The guys in that article are probably just pricing it really high because they want to make it seem "premium" I expect. But somewhat to their defence, they also probably don't have the economy of scale of the bigger players, and depending on tax jurisdiction, a big part of the price might just be tax.


FTA: "Sixteenth-century English chronicler Raphael Holinshed wrote that, when consumed moderately, whisky’s many medicinal benefits include preventing the “head from whirling, the tongue from lisping... the hands from shivering, the bones from aching.”"

Just before reading the article, I had a shot of Famous Grouse (a blend), and it caused, not prevented, head-whirling ....


I don't know if they still do after the buyout, but New Belgium Breweries had a bioreactor that used spent wort to produce methane to help fire the boilers. Then the doubly-spent wort went into compost for the landscaping.

I'm thinking that the shorter supply chain there probably works better, but then again you need multiple examples to get most people to actually start solving problems so kudos to GF for at least trying.


To me it's always hard to figure out whether this is good,bad, or just propaganda.

My guess would be that Glenfiddich would make a greater impact on the environment by reducing the whisky waste and go electric with their trucks.
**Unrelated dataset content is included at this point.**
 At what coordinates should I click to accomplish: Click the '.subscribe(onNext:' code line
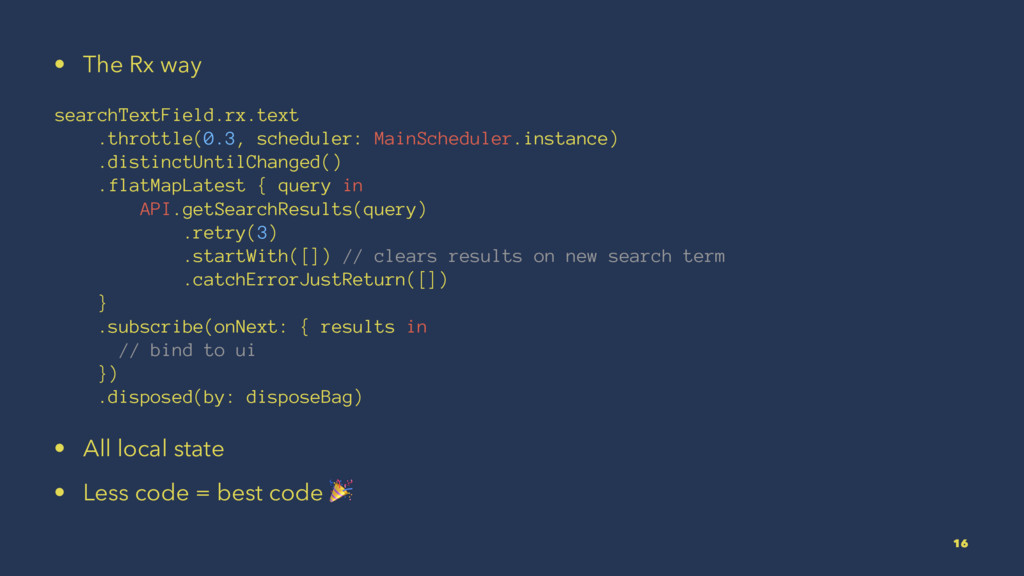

But I have no way to know since there is no real mechanism to measure the benefits. A problem that's endemic to all these GREEN projects.

I think society would greatly benefit by creating a branch in economics that focuses on the pluses and minuses of carbon emissions. Anyone looking for a PhD project, here's an idea that would certainly help society.


If the waste they're talking about would otherwise decompose in landfill producing methane, then preventing that and turning it into fuel like this is a big improvement over fossil fuels (as long as they're using green energy for whatever transformation processes they need to do to produce the fuel).

One thing to take into account is that the energy density of this fuel would be far higher than batteries - while range is good enough for cars, fully electric trucks aren't quite a solved problem yet for certain load/distance combinations (there are weight limits, and at a point you have more battery than load!). This is part of the reason they're not very widely available yet. So it might make sense to go electric when the technology is closer in five to ten years, and use this apparently mostly carbon neutral fuel in the meantime.


Glenfiddich makes some damn fine Scotch.


I'm into wine but my sense was that GF is more like gas station Scotch in Europe.


Ehh not really. Some cheaper blends like Grant's (same parent company and bottle shape!) would be what you're thinking of. But Glenfiddich is generally considered to be an accessible, affordable single malt and is often recommended for beginners as an introductory Highland malt.

I happily drink Glenfiddich 12 when I'm in the mood for a whisky in a bar that doesn't have a great selection, and I have a Glenfiddich 15 in my cabinet which is really pleasant


my thoughts exactly. But at least it isn't Jack Daniels..


I like Glenfiddich (15)... but apparently others disagree. I like Laphroig a lot as well, though they're totally different.


I don't drink anymore, but the GF15 was always my favorite scotch.


Honestly, not really. A lot of the blended export stuff isn't great. Some of the older single malts are good (but then again which aren't?), but there are much better ones out there.

It's just got a good recognizable name that is easily marketable to consumers in the US and Europe as a "good" Whisky.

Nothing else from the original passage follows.